***** Document excerpt *****

Academic journal article Education Next

Ed Reform Rollback in New York City: Mayor De Blasio's Efforts Remain a Work in Progress

Academic journal article Education Next

Ed Reform Rollback in New York City: Mayor De Blasio's Efforts Remain a Work in Progress

Article excerpt

IN HIS CAMPAIGN FOR MAYOR of New York City, Bill de Blasio positioned himself as the candidate most determined to break with the legacy of the outgoing Michael Bloomberg administration. Voters responded enthusiastically, handing de Blasio a nearly 50-point margin of victory in the November 2013 election. De Blasio, a Democrat, interpreted the win as a broad mandate for change, calling in his inaugural address for "a new progressive direction" that would "put an end to economic and social inequalities that threaten to unravel the city we love." Public education, a top priority of the Bloomberg administration, was one of several areas where de Blasio promised big changes. De Blasio has pledged to maintain Bloomberg's focus on closing the achievement gap, but his education agenda has revised the means: turnarounds instead of closures, heavy emphasis on addressing the "root causes" of K-12 underperformance through pre-kindergarten education and social services, less antagonistic relations with the United Federation of Teachers (UFT), and more-relaxed school-discipline policies.

But the results have been something less than revolutionary. De Blasio's first three years in office attest to the significant constraints progressives across the country will face in trying to roll back education reform, even when faced with no significant political opposition at the local level. These constraints stem from state government's role in education policymaking, limits on available resources, and tensions within progressivism itself. All of them will likely continue to frustrate de Blasio and other progressive mayors in their attempts to develop an alternative to the education-reform agenda.

Accountability Gaps

Mayor Bloomberg, a Republican-turned -Independent, left an impressive record of achievement on school reform that contributed substantially to New York City's shedding its reputation as the "ungovernable city." The graduation rate rose by more than 20 percentage points and, leaving aside the years when the state recalibrated its evaluation framework, student-achievement rates in the city improved annually (see Figure 1). From 2003-13, 4th- and 8th-grade National Assessment of Educational Progress (NAEP) scores rose in both reading and math at rates far outpacing those of the rest of the state and, in some cases, the nation as a whole (see Figure 2). On state tests, New York under Bloomberg gradually reduced the student proficiency gap between the city and the rest of the state in both English language arts (ELA) and math.

***** Data excerpt *****

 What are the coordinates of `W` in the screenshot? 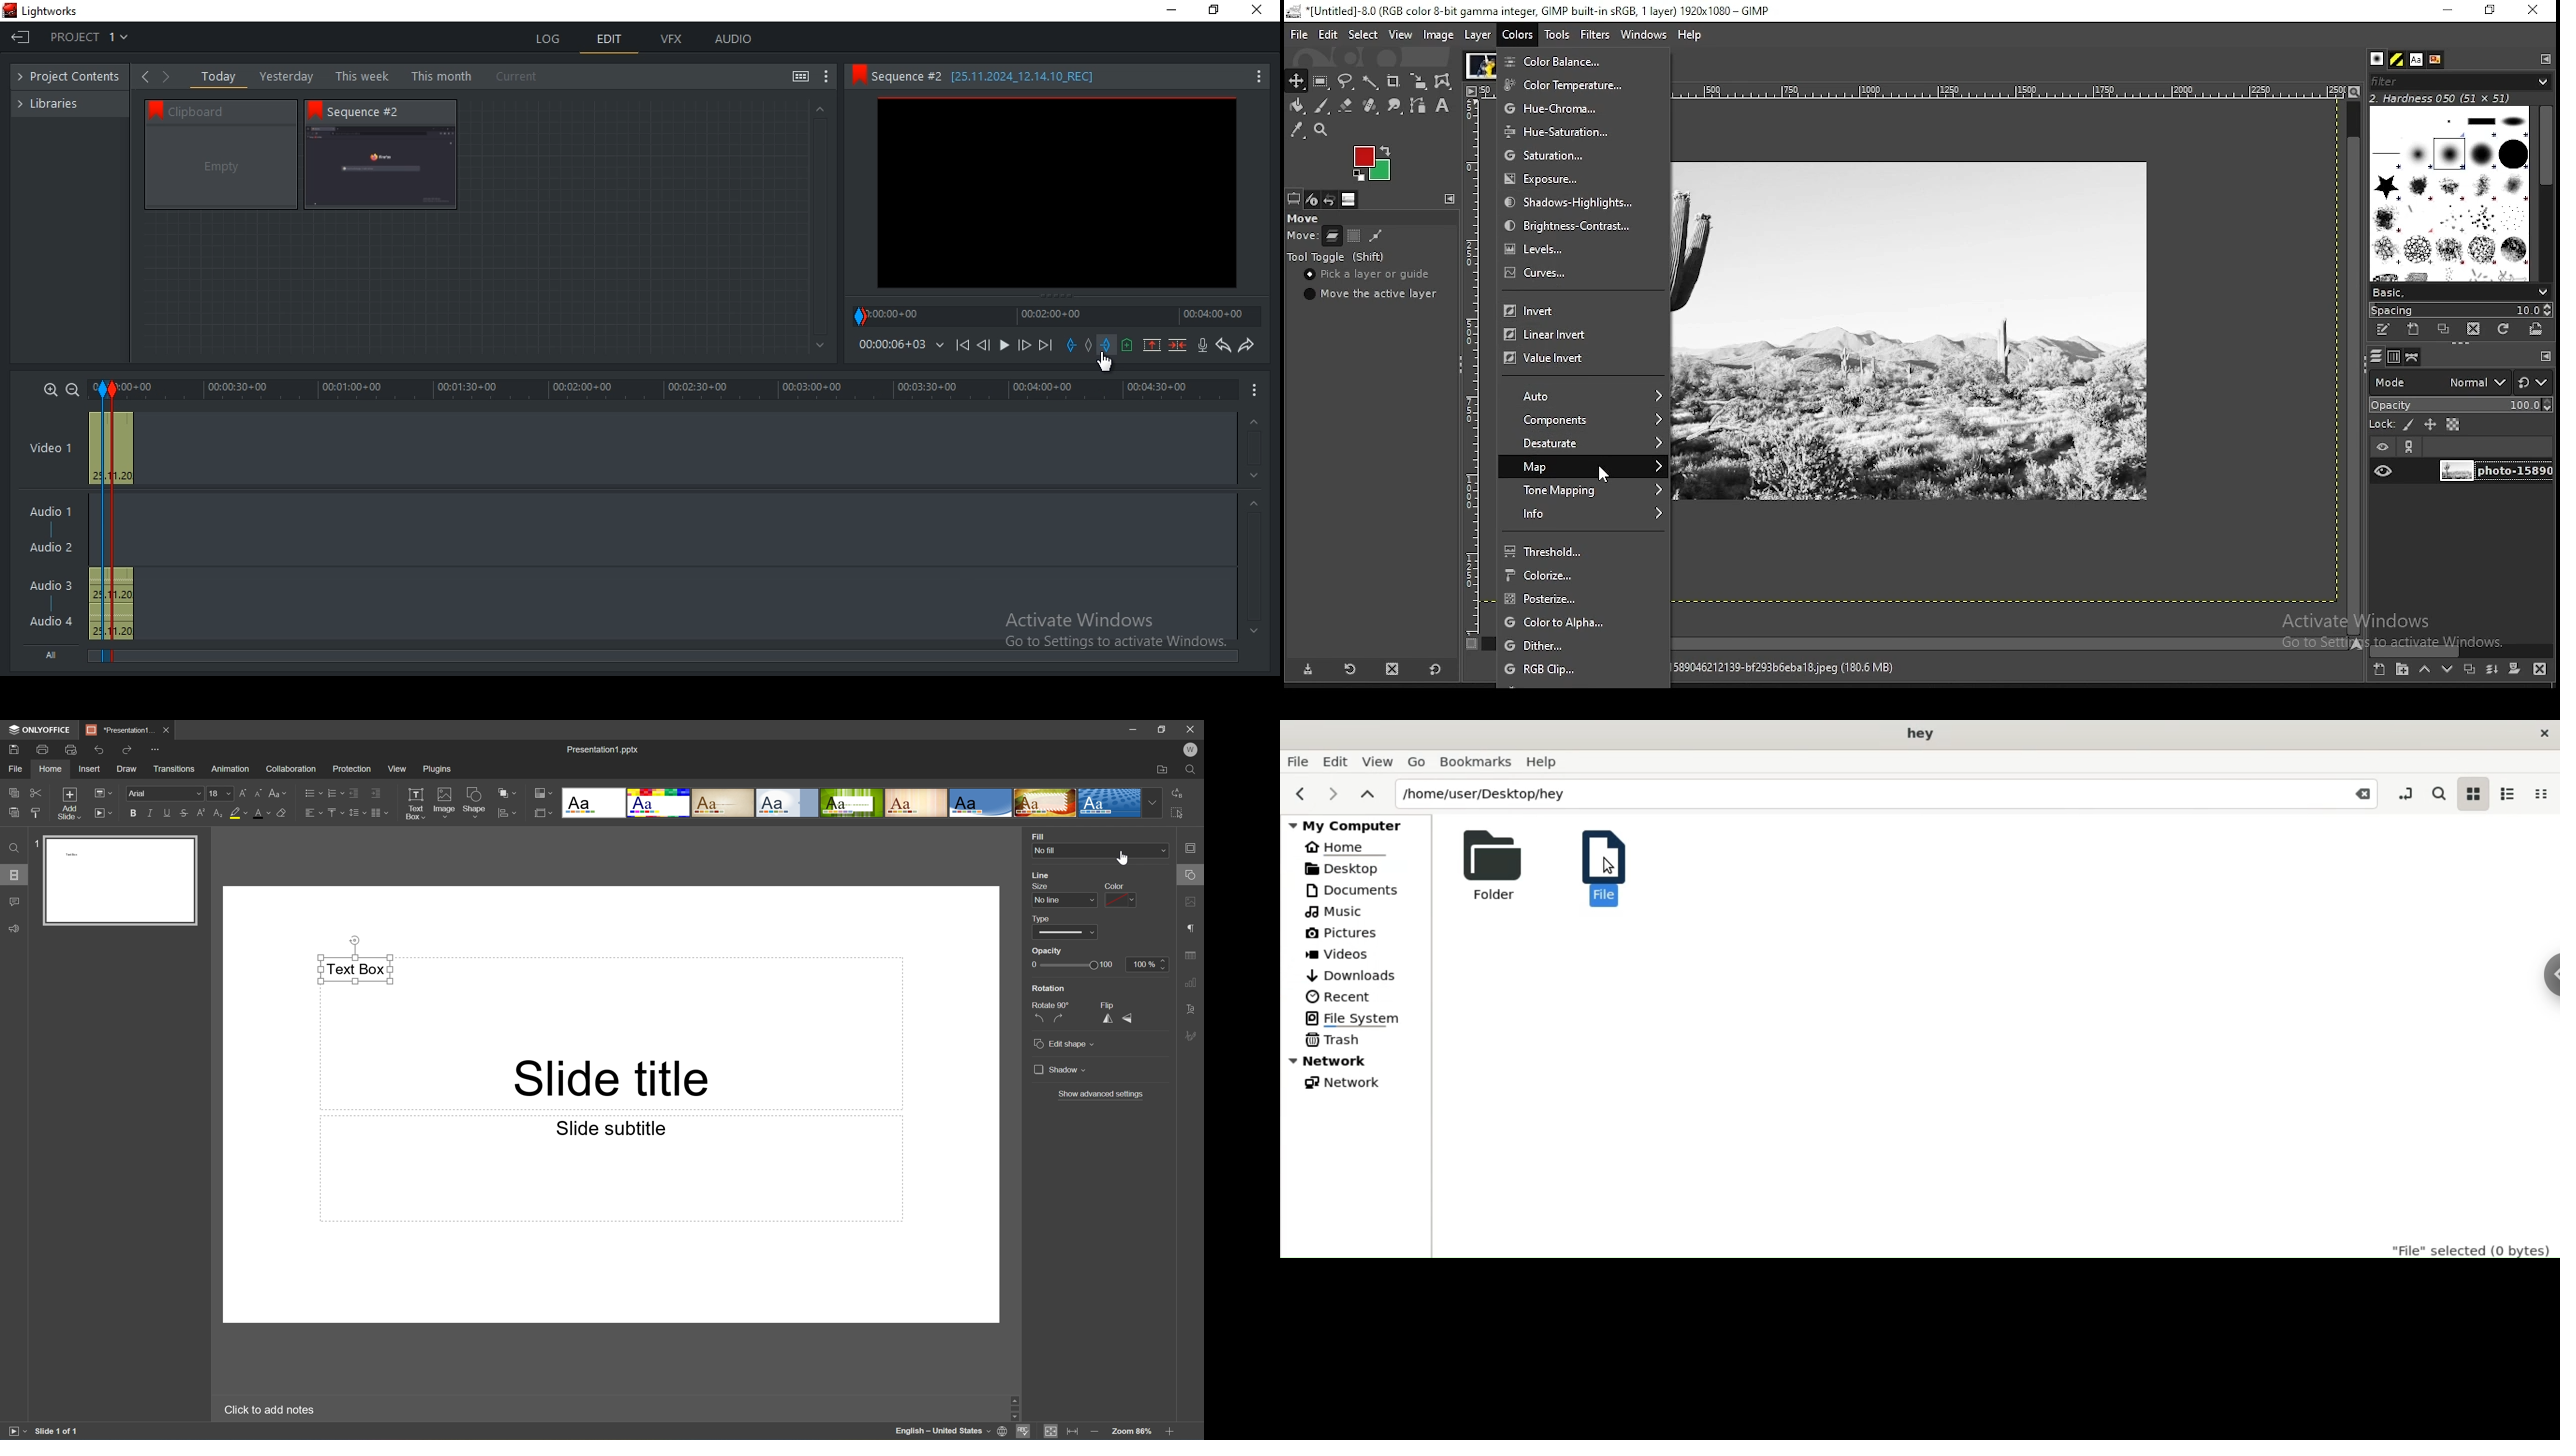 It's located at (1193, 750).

*****

Pick up the article excerpt on de Blasio's education reform rollback after its final sentence and continue writing it.

The city clearly has room for improvement, given its pockets of deep underperformance: the most recent round of state-test results found that 15 percent or fewer of the city's students are proficient in ELA in 145 schools and in math in 271 schools. And New York's NAEP scores place it only in the middle of the pack among large urban school systems. But aside from a slight drop-off in NAEP 4th-grade reading and math scores, the overall upward trends put in motion under Bloomberg have continued through de Blasio's first term. A February 2016 analysis by the Independent Budget Office found that New York's district and charter schools outperform the rest of the state when ethnic and economic variables and disability rates are accounted for. And in the spring 2016 round of state testing, the city's 3rd through 8th graders caught up to the rest of the state in ELA, notching a 38 percent proficiency rate compared to 37.9 percent statewide. (In math, the respective numbers were close, at 36.4 percent and 39.1 percent.)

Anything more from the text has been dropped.